Uma comissão jurídica foi criada especificamente para tratar da revisão e atualização da Lei 9.613/1998, que instituiu o crime de lavagem de capitais e dispõe sobre mecanismos de repressão a crimes financeiros

Brasília – O presidente da Câmara dos Deputados, Rodrigo Maia, criou uma comissão jurídica especificamente para tratar da revisão e atualização da Lei 9.613/1998, que instituiu o crime de lavagem de capitais e dispõe sobre mecanismos de repressão a crimes financeiros. O grupo, composto por 19 especialistas em direito, tem a missão de cobrir eventuais lacunas na legislação vigente, dando mais garantia jurídica a todos os envolvidos e promovendo o aprimoramento do combate aos crimes financeiros, entre eles o chamado caixa dois eleitoral. O anteprojeto deve ser concluído em três meses. A comissão é presidida por Reynaldo da Fonseca, ministro do Superior Tribunal de Justiça (STJ), com relatoria do desembargador Ney Bello, do Tribunal Regional Federal da 1ª Região (TRF1).
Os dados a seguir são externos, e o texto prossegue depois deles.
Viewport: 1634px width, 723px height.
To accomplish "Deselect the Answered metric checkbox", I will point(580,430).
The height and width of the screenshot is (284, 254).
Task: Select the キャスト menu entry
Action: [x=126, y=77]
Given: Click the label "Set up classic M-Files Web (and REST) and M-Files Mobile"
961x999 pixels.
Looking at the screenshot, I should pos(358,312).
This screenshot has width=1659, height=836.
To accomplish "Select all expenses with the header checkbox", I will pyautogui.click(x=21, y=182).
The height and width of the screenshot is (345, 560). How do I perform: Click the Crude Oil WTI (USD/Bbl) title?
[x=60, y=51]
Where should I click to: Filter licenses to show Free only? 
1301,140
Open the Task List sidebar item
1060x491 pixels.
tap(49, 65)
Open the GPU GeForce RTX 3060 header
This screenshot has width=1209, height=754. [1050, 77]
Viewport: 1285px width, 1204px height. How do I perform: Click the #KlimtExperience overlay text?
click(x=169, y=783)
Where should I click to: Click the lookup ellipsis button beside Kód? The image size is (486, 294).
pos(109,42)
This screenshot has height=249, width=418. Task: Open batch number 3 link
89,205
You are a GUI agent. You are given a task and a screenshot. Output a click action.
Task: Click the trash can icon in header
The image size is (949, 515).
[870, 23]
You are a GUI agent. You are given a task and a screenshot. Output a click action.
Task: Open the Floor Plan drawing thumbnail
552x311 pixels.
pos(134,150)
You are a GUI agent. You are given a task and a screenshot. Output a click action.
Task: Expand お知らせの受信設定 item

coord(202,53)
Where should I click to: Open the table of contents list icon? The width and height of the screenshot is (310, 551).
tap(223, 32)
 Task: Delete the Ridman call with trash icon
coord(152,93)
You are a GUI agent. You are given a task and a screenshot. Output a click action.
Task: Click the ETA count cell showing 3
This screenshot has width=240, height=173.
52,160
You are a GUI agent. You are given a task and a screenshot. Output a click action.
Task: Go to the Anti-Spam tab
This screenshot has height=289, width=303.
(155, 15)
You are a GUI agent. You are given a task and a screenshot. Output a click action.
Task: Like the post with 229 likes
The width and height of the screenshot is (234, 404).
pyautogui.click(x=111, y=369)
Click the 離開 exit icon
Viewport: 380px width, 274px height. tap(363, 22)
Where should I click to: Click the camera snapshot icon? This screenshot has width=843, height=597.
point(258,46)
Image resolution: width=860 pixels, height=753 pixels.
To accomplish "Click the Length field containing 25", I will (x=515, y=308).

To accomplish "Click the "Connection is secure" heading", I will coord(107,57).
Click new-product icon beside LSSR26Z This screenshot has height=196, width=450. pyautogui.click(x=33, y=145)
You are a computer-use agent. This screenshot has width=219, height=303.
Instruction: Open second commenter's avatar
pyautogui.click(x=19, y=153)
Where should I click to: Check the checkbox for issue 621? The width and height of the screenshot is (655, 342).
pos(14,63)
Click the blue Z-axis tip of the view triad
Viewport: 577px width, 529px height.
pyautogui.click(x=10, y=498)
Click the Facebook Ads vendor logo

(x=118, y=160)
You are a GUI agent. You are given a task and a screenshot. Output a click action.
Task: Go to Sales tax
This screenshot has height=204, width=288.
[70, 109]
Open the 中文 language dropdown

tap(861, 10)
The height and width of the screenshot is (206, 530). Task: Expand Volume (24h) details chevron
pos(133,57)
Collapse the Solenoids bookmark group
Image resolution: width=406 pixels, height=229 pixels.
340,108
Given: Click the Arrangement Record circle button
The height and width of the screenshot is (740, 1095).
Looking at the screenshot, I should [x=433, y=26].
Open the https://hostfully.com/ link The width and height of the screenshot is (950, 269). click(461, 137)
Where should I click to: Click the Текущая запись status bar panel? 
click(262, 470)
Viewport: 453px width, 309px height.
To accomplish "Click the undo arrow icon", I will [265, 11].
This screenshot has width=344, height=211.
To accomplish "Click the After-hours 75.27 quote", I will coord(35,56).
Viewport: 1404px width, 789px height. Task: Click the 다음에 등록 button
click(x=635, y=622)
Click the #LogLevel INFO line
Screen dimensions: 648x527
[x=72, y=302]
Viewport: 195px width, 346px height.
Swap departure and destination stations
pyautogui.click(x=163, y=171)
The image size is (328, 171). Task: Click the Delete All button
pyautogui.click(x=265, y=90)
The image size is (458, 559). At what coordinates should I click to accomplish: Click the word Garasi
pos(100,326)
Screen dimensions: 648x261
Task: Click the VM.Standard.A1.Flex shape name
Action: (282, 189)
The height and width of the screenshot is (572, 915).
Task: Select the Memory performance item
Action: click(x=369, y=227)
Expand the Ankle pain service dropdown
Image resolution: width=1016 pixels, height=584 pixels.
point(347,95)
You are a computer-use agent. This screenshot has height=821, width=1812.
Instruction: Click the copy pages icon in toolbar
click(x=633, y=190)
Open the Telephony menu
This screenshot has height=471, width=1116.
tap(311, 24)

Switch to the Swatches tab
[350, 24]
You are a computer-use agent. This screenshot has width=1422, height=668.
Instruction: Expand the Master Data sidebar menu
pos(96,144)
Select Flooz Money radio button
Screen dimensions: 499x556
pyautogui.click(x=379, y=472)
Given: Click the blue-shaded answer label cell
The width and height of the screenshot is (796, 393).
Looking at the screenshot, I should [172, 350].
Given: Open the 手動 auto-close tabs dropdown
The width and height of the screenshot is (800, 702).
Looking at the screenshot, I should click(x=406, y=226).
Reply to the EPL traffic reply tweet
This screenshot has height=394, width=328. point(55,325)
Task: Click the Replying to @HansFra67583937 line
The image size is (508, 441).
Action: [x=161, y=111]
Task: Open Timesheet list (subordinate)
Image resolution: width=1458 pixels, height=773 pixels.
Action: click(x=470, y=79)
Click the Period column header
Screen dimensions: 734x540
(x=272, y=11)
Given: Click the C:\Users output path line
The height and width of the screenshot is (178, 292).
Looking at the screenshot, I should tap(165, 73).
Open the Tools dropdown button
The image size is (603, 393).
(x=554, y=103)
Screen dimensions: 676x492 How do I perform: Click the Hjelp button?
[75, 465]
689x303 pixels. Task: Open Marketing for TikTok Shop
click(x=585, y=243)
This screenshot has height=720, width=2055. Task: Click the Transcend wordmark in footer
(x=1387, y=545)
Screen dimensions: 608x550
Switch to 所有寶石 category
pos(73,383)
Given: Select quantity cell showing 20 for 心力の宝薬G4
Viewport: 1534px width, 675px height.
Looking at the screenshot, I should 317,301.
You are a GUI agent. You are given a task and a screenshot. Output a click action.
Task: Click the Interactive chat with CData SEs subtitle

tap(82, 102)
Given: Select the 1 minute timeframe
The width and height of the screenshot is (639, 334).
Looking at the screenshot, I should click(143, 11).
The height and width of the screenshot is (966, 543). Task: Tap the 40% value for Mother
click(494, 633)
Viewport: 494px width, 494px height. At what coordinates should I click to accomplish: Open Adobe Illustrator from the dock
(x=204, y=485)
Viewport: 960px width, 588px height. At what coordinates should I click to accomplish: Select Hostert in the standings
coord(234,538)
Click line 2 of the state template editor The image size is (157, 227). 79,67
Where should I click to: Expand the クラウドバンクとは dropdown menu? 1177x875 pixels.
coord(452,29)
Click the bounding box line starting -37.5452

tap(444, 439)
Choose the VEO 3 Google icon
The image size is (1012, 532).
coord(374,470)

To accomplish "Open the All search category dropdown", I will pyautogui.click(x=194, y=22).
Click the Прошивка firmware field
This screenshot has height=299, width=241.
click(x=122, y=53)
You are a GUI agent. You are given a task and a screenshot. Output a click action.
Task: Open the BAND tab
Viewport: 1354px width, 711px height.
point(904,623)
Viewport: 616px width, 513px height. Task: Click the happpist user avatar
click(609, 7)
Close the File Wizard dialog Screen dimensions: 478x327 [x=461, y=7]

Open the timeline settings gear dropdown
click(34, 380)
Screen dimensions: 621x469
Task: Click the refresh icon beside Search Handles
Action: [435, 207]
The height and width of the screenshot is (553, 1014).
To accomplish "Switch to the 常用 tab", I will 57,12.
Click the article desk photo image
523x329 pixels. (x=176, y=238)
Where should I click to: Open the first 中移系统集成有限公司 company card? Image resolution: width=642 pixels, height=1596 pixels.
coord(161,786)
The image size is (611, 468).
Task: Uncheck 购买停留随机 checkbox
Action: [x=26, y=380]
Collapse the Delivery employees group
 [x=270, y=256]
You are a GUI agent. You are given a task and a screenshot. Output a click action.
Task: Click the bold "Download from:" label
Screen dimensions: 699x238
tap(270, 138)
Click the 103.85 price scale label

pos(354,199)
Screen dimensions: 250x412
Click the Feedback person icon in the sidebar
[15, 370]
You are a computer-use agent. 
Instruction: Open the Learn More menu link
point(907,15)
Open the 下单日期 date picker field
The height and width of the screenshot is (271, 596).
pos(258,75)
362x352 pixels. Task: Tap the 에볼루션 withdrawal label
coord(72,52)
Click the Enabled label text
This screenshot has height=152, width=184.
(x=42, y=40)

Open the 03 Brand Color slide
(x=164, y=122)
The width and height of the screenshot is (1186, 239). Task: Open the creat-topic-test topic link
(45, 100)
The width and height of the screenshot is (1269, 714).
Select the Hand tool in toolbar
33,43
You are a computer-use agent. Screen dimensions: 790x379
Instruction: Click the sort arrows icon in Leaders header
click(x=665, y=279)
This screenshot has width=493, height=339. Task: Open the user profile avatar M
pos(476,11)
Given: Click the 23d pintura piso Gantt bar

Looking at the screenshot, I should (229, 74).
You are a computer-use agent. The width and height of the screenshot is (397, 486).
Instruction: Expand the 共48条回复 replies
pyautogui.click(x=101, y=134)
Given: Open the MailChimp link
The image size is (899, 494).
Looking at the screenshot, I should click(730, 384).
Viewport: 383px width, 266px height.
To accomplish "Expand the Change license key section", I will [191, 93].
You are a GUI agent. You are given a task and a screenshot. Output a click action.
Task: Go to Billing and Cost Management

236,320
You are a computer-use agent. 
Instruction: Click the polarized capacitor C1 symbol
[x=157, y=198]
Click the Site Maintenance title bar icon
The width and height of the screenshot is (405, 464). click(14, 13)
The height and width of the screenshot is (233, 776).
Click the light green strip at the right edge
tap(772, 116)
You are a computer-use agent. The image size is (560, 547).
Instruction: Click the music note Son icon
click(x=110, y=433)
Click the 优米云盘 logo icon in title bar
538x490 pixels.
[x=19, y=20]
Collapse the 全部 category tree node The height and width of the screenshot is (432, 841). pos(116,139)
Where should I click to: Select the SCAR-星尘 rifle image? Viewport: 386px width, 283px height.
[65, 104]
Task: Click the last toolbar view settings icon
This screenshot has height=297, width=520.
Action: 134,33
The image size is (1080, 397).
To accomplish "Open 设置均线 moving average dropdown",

Do Ministério Público Federal (MPF), participam o subprocurador-geral da República Antonio Carlos Bigonha e os procuradores da República Andrey Borges de Mendonça e Rodrigo de Grandis. As novas tecnologias também devem ser incluídas no debate.

Vítimas

Tramita na Assembleia Legislativa do Estado (ALE) projeto de lei que autoriza o governo do Estado a realizar convênios com hotéis e a destiná-los ao abrigamento de mulheres vítimas de violência doméstica e seus filhos, enquanto estiver em situação de risco.

Montadora

A 1.ª Câmara Cível do Tribunal de Justiça do Amazonas negou embargos de declaração da empresa General Motors do Brasil Ltda. contra acórdão que modificou sentença de 1.º Grau e condenou a montadora e outras duas empresas a devolverem valores pagos por veículo com defeito e indenizar o comprador em R$ 10 mil por danos morais.

Contas 1

No âmbito do Tribunal de Contas do Estado (TCE), o ex-diretor da Empresa Municipal de Transportes Urbanos de Presidente Figueiredo (EMTU), Euler Carlos de Souza Cordeiro, terá que devolver R$ 34 mil por irregularidades nas contas do exercício de 2017.

Contas 2

Entre as impropriedades constam a não justificativa quanto à contratação direta temporária de empregados, além da não apresentação de fundamentação legal que prevê o valor da remuneração dos empregados para as funções de motorista e auxiliar administrativo.